O Instituto Combustível Legal (ICL) defende que os projetos de lei “399/25” e “109”, recentemente aprovados pela Câmara dos Deputados, avancem com rapidez no Senado Federal. Para a entidade, as propostas são complementares e fundamentais para endurecer o controle sobre o mercado brasileiro. A ideia é unir a atualização de multas com um monitoramento mais rigoroso da Agência Nacional do Petróleo, Gás Natural e Biocombustíveis (ANP), protegendo o bolso do consumidor e a concorrência justa.
O setor enfrenta desafios constantes com a sonegação e fraudes operacionais. Segundo o ICL, as medidas são essenciais para combater quem atua fora da lei e prejudica as empresas que seguem as normas vigentes.
Combate à defasagem
O “Projeto de lei 399” foca em corrigir o valor das penalidades aplicadas pela agência reguladora, que hoje são consideradas defasadas.

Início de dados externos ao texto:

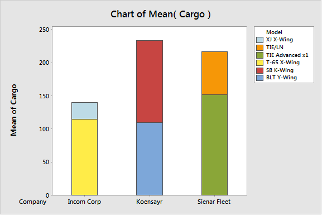Click the 250 tick label on y-axis

point(44,30)
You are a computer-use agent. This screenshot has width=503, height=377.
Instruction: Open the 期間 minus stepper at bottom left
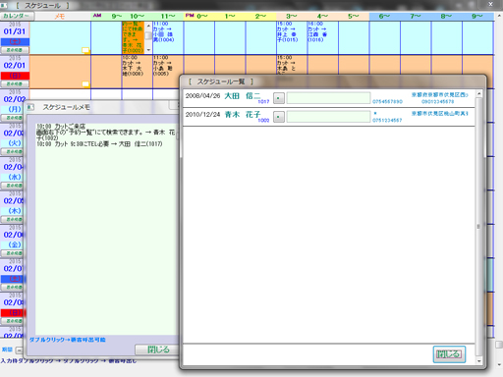tap(20, 350)
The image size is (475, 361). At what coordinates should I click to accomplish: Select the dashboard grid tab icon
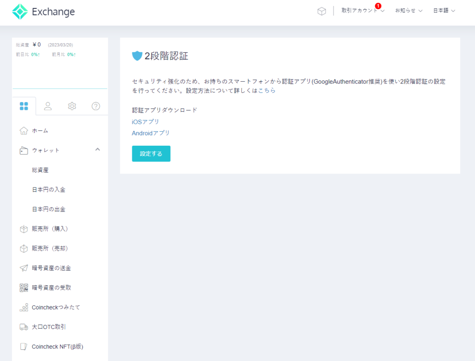point(24,106)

Com o texto aprovado, o alcance da fiscalização será modernizado em áreas críticas da cadeia de produção e venda.
- As multas para infrações já previstas em lei serão elevadas.
- O texto passa a enquadrar de forma rígida o descumprimento de metas de descarbonização.
- Haverá maior rigor na comprovação da mistura obrigatória de biocombustíveis.
- A regulação ganha força para punir quem vende produtos de baixa qualidade que danificam motores.
Eficácia na fiscalização
Para Emerson Kapaz, presidente do ICL, o avanço dessa proposta dá uma resposta firme a práticas que lesam o Estado e a população.
“O avanço do PL 399 é importante porque atualiza instrumentos que estavam defasados e dá uma resposta mais firme a práticas que lesam o consumidor, enfraquecem a concorrência e comprometem a arrecadação pública”, afirma Emerson Kapaz.
Ele reforça que a proposta precisa seguir logo para o Senado para tornar a fiscalização mais íntegra.
Inteligência de dados
Já o “Projeto de lei 109” atua na inteligência e no compartilhamento de informações estratégicas. A proposta permite que as secretarias estaduais de Fazenda e a Agência Nacional do Petróleo, Gás Natural e Biocombustíveis (ANP) troquem dados sobre a movimentação de cargas.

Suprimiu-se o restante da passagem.